As the sequence $\{ K_\zeta :\zeta<\omega_1\}$ of closed sets cannot be
strictly decreasing, (d) implies that there exists an $\eta<\omega_1$
such that $K_\eta=\emptyset$; i.e., that \[
L_f(\alpha)=\Cup_{\zeta<\eta}F_\zeta. \] But, (c) implies that each
$F_\zeta\in\Fs$, which immediately yields $L_f(\alpha)\in\Fs$.
 
Next, suppose that $A\in\ambig$, $f(x)=\charf{A}(x)$ and $P$ is
a perfect set.   By supposition, both $A$ and $\comp{A}$ are \Gd\/
sets, so the Baire category theorem shows they both cannot be dense in
$P$. Therefore, there must exist a portion $Q\subset P$ such that
either $Q\subset A$ or $Q\subset \comp{A}$.  In either case, $f|Q$ is
constant and therefore continuous.  This shows that $f\in\bstar$ with
$A=L_f(1)$.
 
 
\begin{lemma}\lab{lem:openclosed} Let $A$ be a density closed set from
$\Fs\cap\Gd$ such that $A$ does not contain any infinite interval.
Then there is a bounded open set $G$ in \reals\/ such that $A\cap G$
is a nonempty compact set. \end{lemma}
 
Proof. First, suppose that $A$ contains no open intervals.  Assume the
lemma is not true in this case.  We claim that with this supposition,
both $A$ and \comp{A} are dense \Gd\/ subsets of \cl{A}.  This claim
is clear for $A$.  To prove it for \comp{A}, let $I$ be any open
interval such that $I\cap A\ne\emptyset$. Since $A$ contains no open
intervals, there must exist a closed interval $[c,d]\subset I$ such
that $[c,d]\cap A=(c,d)\cap A$ is nonempty and not closed.  It follows
easily from this that  \[ I\cap\cl{A}\setminus A\supset
[c,d]\cap\cl{A}\setminus A\ne\emptyset, \] which implies the claim.
But, this obviously contradicts the Baire category theorem.
Therefore, the lemma must be true in this case.

## [The tasks]
1. Answer these questions about the excerpt on density closed sets:
(a) In the lemma, what kind of set is $A\cap G$ said to be?
(b) Which theorem shows that $A$ and its complement cannot both be dense in the perfect set $P$?
(c) What does the proof of the lemma first suppose about $A$?
2. Extract every line of the records that contains the word "Where", matching case exactly.
The text and the records were taken from separate sources.

## [Supplied entries]
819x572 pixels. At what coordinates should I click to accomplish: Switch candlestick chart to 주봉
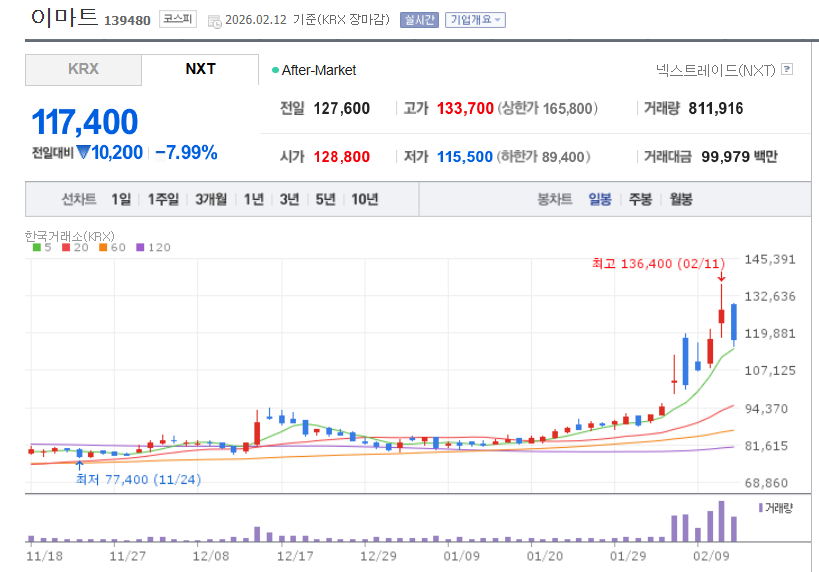640,199
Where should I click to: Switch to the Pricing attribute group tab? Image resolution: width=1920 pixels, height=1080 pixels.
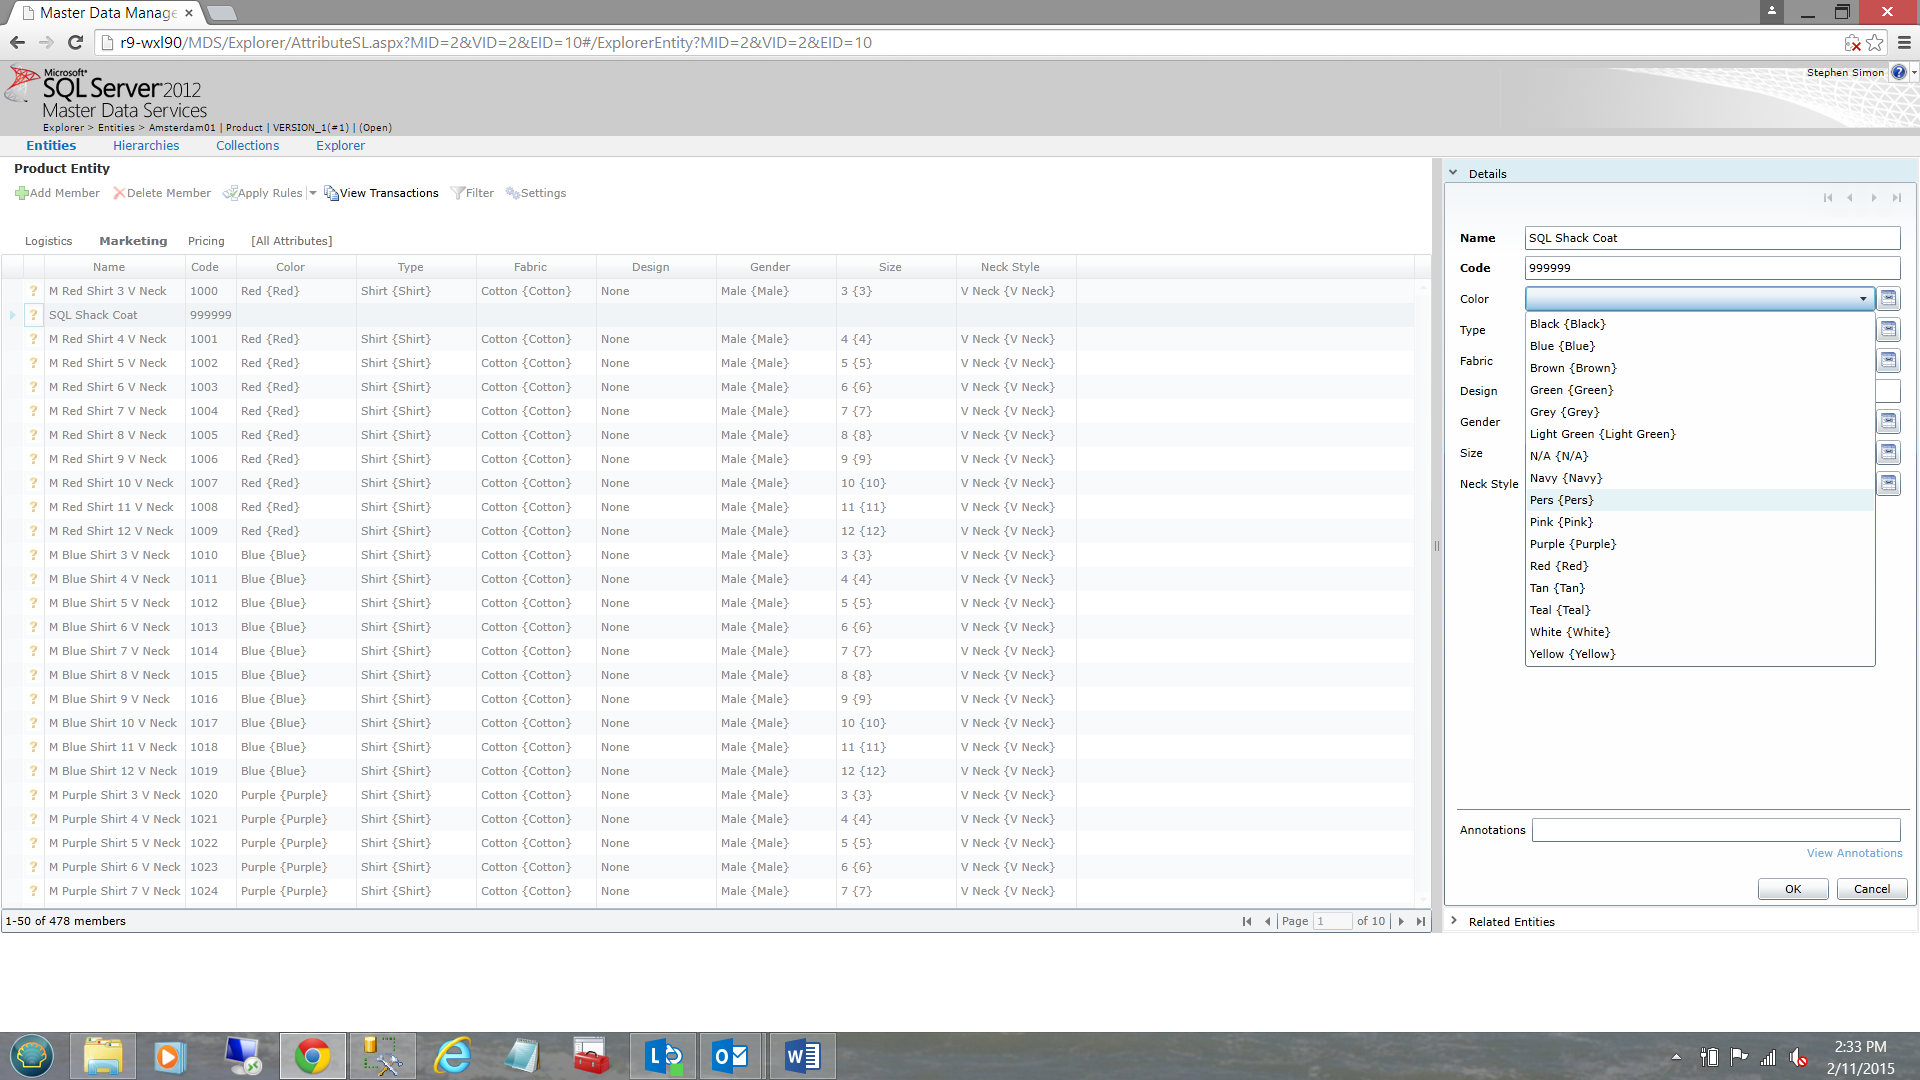point(206,241)
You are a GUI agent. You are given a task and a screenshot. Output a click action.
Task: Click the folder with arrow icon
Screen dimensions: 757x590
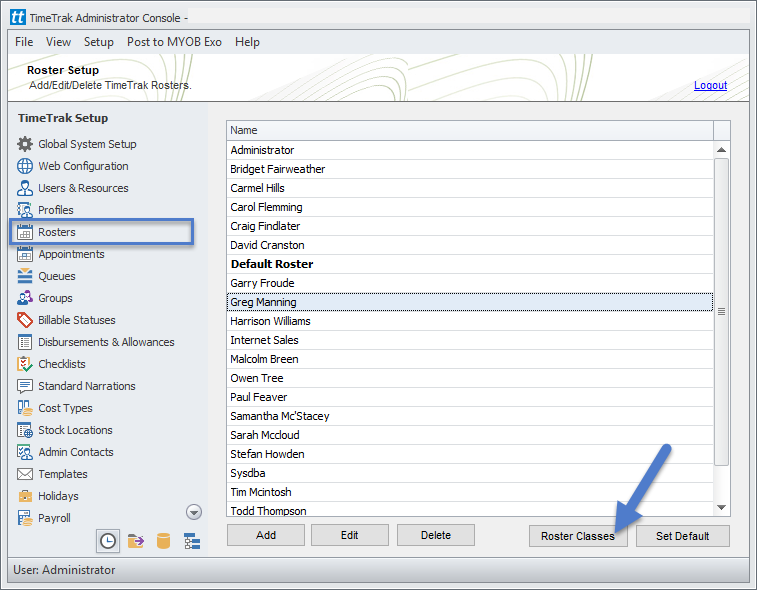(x=136, y=541)
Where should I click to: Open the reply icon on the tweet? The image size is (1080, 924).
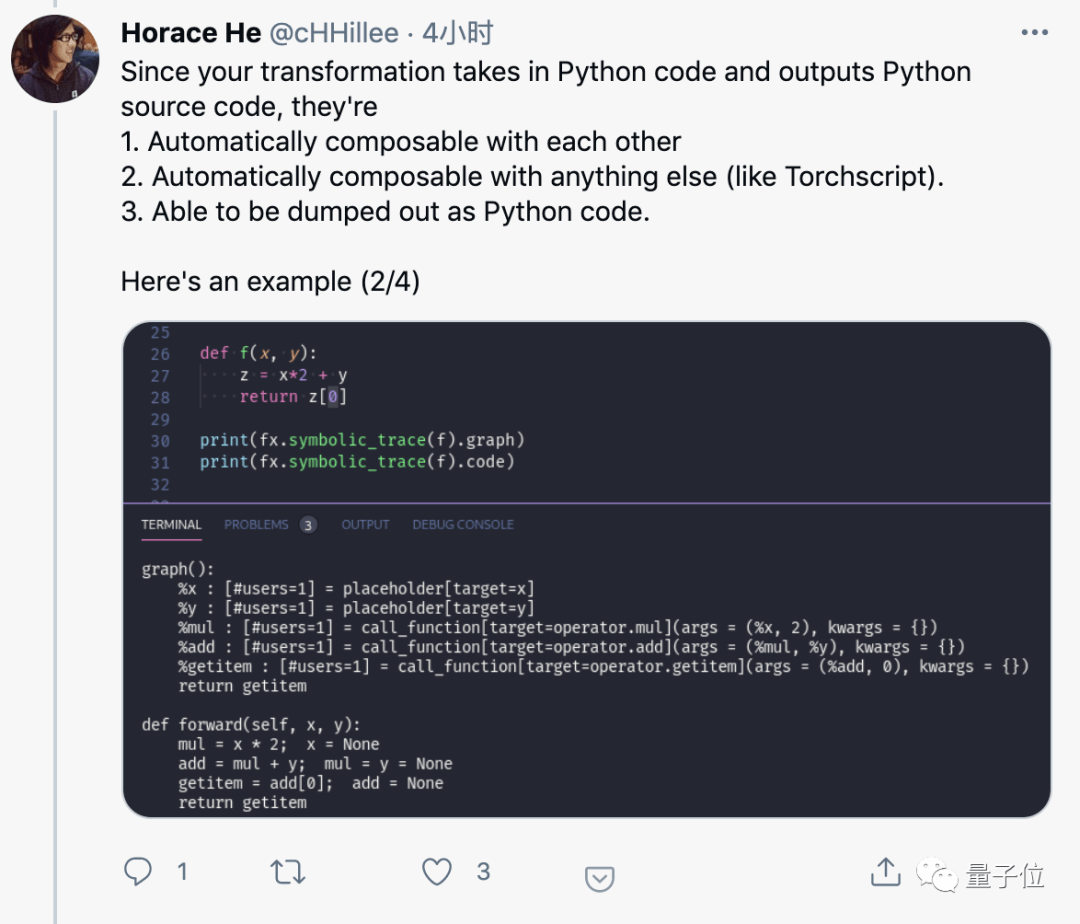137,871
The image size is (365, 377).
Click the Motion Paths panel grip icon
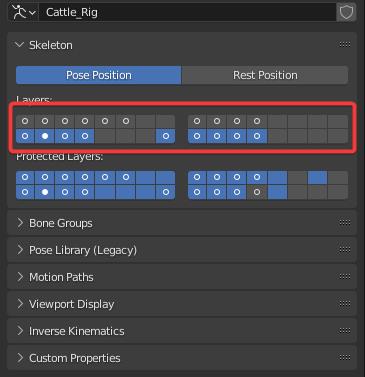[x=345, y=277]
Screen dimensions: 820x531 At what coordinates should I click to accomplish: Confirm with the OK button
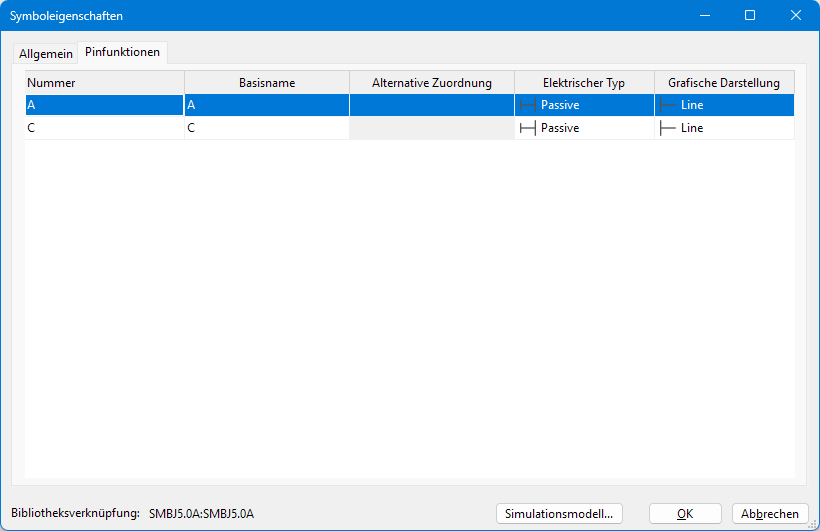pos(685,513)
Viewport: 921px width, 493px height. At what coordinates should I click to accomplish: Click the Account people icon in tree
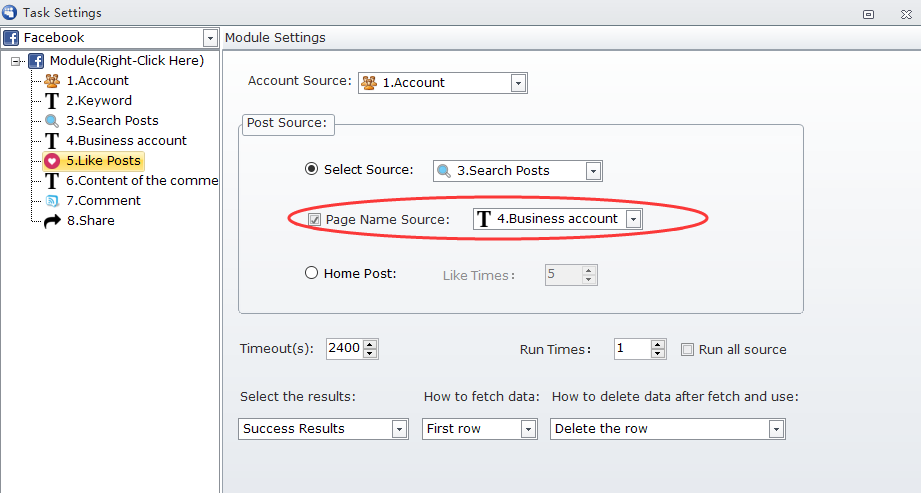[52, 81]
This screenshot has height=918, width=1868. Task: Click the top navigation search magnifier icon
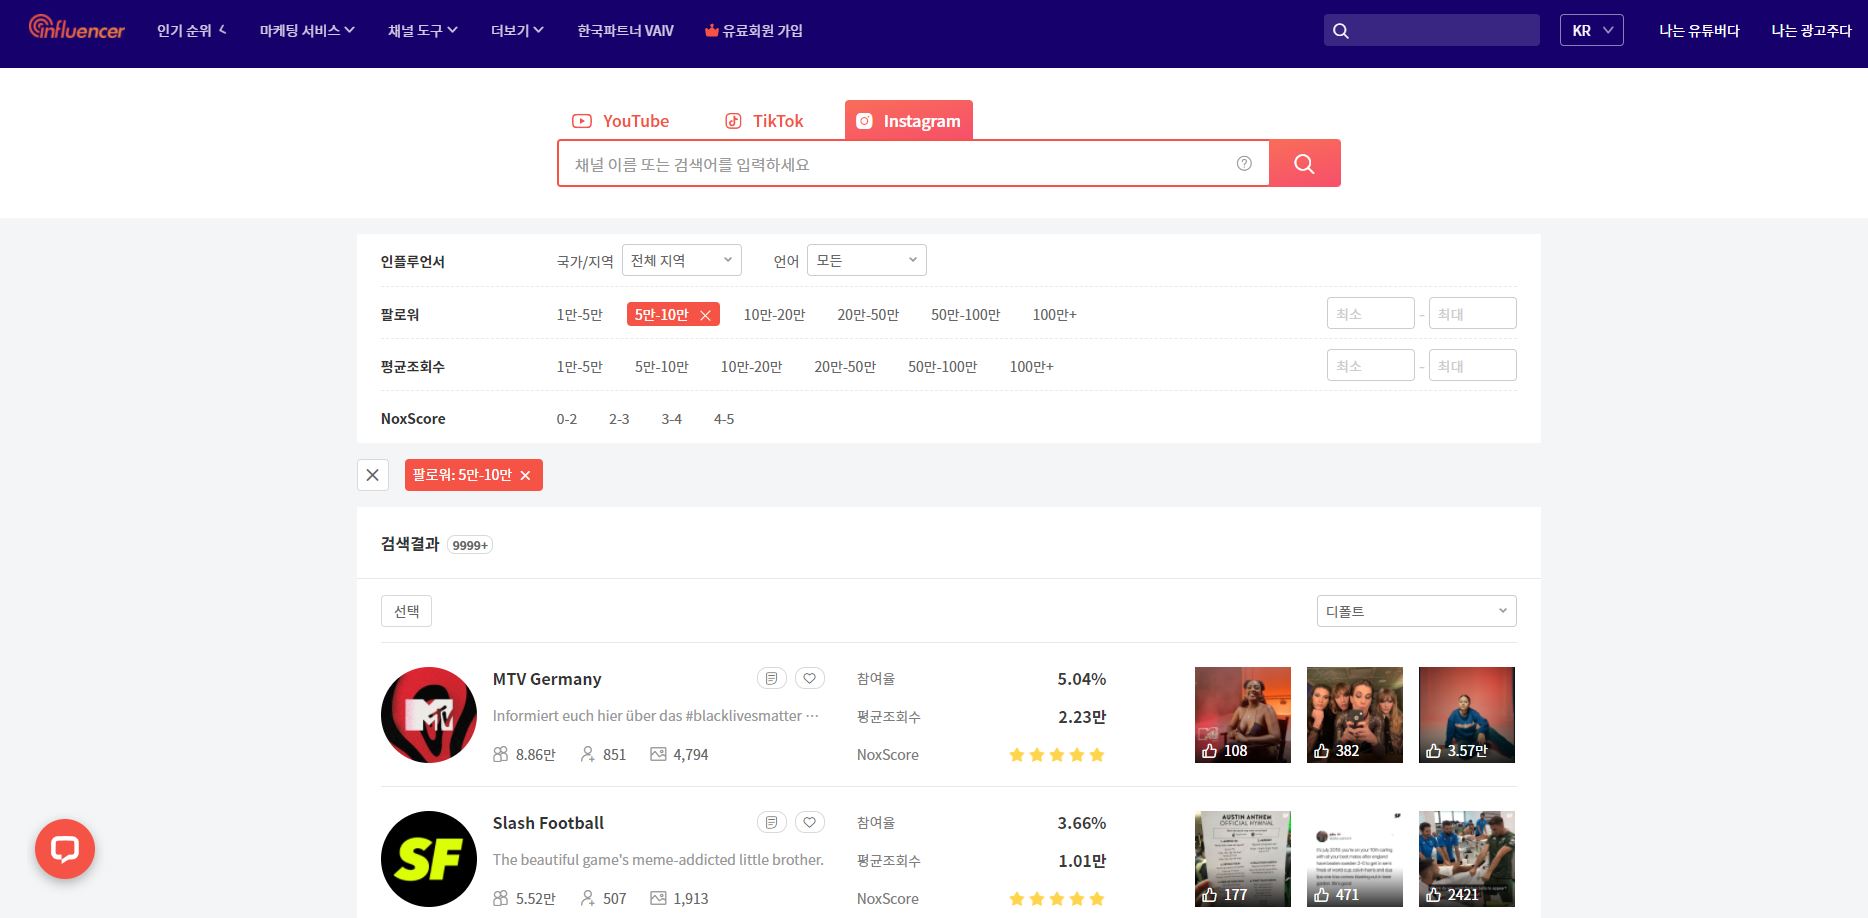[1342, 31]
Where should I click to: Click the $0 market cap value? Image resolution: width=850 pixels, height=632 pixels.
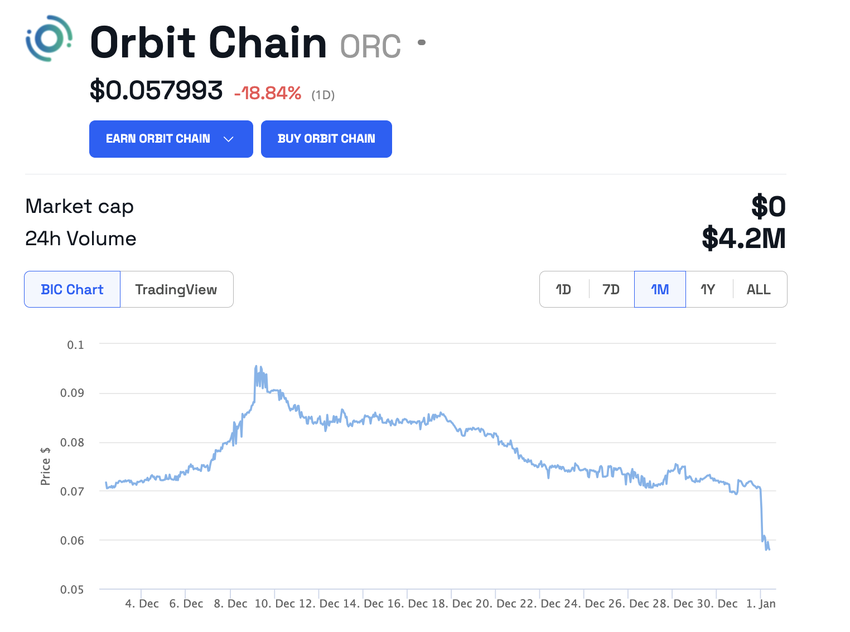coord(768,207)
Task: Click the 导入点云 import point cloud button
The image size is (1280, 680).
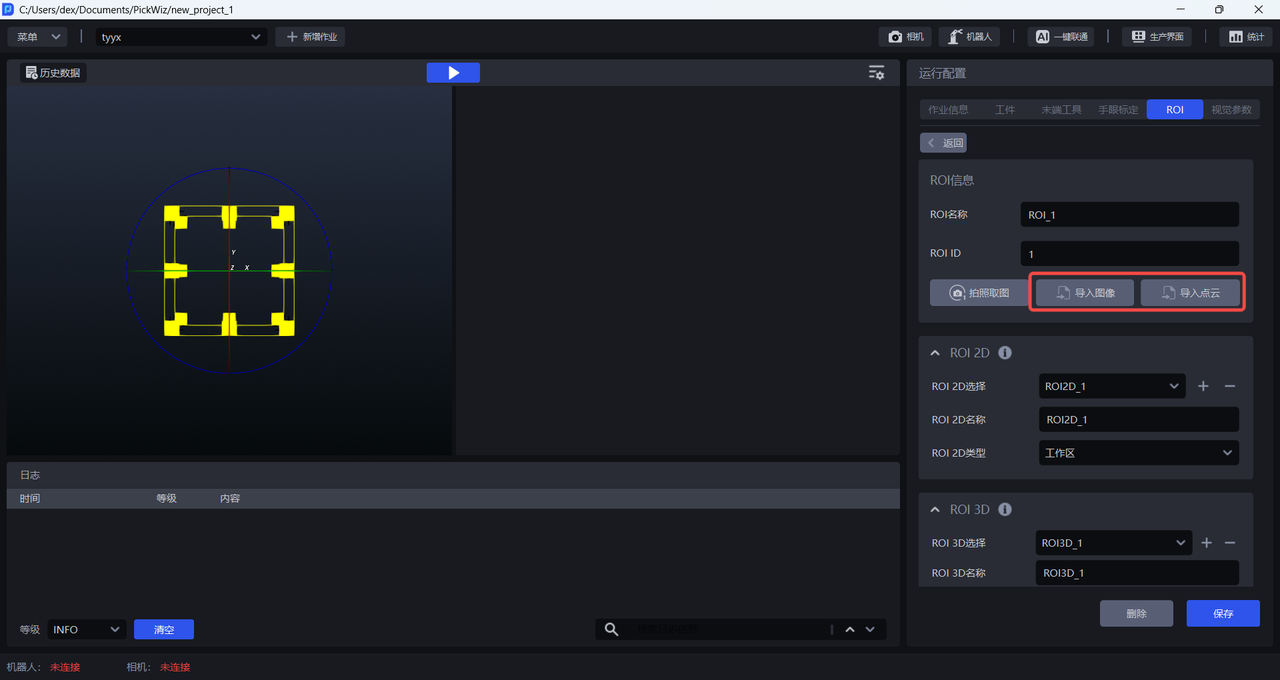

## [Task-by-task outputs]
1.
(a) A nonempty compact set.
(b) The Baire category theorem.
(c) That $A$ contains no open intervals.

2.
Where should I click to: Switch to the Pricing attribute group tab? Image resolution: width=1920 pixels, height=1080 pixels.
Where should I click to: Open the reply icon on the tweet? The image size is (1080, 924).
Where should I click to: Click the $0 market cap value? Image resolution: width=850 pixels, height=632 pixels.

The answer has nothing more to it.